> _Dataset entries_:
========================

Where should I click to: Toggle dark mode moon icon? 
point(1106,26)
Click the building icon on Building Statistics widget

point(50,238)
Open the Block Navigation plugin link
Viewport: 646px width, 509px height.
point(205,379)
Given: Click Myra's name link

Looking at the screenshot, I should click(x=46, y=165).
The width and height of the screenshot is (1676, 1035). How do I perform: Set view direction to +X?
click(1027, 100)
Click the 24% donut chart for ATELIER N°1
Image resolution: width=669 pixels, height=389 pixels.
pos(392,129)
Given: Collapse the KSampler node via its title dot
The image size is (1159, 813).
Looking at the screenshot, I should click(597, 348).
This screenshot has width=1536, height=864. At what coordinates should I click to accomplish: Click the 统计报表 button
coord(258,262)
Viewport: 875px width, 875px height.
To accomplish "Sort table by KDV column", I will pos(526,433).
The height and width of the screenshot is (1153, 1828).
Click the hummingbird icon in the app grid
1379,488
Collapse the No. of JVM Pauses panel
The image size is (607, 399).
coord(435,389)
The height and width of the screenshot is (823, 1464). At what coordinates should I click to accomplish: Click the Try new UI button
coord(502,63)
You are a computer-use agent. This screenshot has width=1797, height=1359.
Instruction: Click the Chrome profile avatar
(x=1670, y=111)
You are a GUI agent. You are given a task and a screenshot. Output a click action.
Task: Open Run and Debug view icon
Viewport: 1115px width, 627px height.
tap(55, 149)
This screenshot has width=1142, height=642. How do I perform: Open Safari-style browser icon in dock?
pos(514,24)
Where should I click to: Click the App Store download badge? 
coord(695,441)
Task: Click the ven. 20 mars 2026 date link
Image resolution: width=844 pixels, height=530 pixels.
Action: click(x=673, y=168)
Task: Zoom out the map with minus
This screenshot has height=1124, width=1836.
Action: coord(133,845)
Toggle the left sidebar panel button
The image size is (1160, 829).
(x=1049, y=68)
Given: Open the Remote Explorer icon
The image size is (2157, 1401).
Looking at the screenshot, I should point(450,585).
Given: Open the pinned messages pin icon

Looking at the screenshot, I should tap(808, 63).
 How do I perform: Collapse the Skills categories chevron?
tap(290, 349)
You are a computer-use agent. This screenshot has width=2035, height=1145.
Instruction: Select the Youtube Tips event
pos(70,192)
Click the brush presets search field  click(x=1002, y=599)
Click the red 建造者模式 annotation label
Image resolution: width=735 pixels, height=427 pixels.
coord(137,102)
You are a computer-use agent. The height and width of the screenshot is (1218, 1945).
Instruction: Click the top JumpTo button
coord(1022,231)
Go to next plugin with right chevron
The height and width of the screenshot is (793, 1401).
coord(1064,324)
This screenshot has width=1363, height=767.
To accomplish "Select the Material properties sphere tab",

========================

> _Problem requirements_: In full and without error, give the listing again.

> _Reply_:
Where should I click to: Toggle dark mode moon icon? 
point(1106,26)
Click the building icon on Building Statistics widget

point(50,238)
Open the Block Navigation plugin link
Viewport: 646px width, 509px height.
point(205,379)
Given: Click Myra's name link

Looking at the screenshot, I should click(x=46, y=165).
The width and height of the screenshot is (1676, 1035). How do I perform: Set view direction to +X?
click(1027, 100)
Click the 24% donut chart for ATELIER N°1
Image resolution: width=669 pixels, height=389 pixels.
pos(392,129)
Given: Collapse the KSampler node via its title dot
The image size is (1159, 813).
Looking at the screenshot, I should click(597, 348).
This screenshot has width=1536, height=864. At what coordinates should I click to accomplish: Click the 统计报表 button
coord(258,262)
Viewport: 875px width, 875px height.
To accomplish "Sort table by KDV column", I will pos(526,433).
The height and width of the screenshot is (1153, 1828).
Click the hummingbird icon in the app grid
1379,488
Collapse the No. of JVM Pauses panel
The image size is (607, 399).
coord(435,389)
The height and width of the screenshot is (823, 1464). At what coordinates should I click to accomplish: Click the Try new UI button
coord(502,63)
You are a computer-use agent. This screenshot has width=1797, height=1359.
Instruction: Click the Chrome profile avatar
(x=1670, y=111)
You are a GUI agent. You are given a task and a screenshot. Output a click action.
Task: Open Run and Debug view icon
Viewport: 1115px width, 627px height.
tap(55, 149)
This screenshot has width=1142, height=642. How do I perform: Open Safari-style browser icon in dock?
pos(514,24)
Where should I click to: Click the App Store download badge? 
coord(695,441)
Task: Click the ven. 20 mars 2026 date link
Image resolution: width=844 pixels, height=530 pixels.
Action: click(x=673, y=168)
Task: Zoom out the map with minus
This screenshot has height=1124, width=1836.
Action: coord(133,845)
Toggle the left sidebar panel button
The image size is (1160, 829).
(x=1049, y=68)
Given: Open the Remote Explorer icon
The image size is (2157, 1401).
Looking at the screenshot, I should point(450,585).
Given: Open the pinned messages pin icon

Looking at the screenshot, I should tap(808, 63).
 How do I perform: Collapse the Skills categories chevron?
tap(290, 349)
You are a computer-use agent. This screenshot has width=2035, height=1145.
Instruction: Select the Youtube Tips event
pos(70,192)
Click the brush presets search field  click(x=1002, y=599)
Click the red 建造者模式 annotation label
Image resolution: width=735 pixels, height=427 pixels.
coord(137,102)
You are a computer-use agent. The height and width of the screenshot is (1218, 1945).
Instruction: Click the top JumpTo button
coord(1022,231)
Go to next plugin with right chevron
The height and width of the screenshot is (793, 1401).
coord(1064,324)
This screenshot has width=1363, height=767.
To accomplish "Select the Material properties sphere tab",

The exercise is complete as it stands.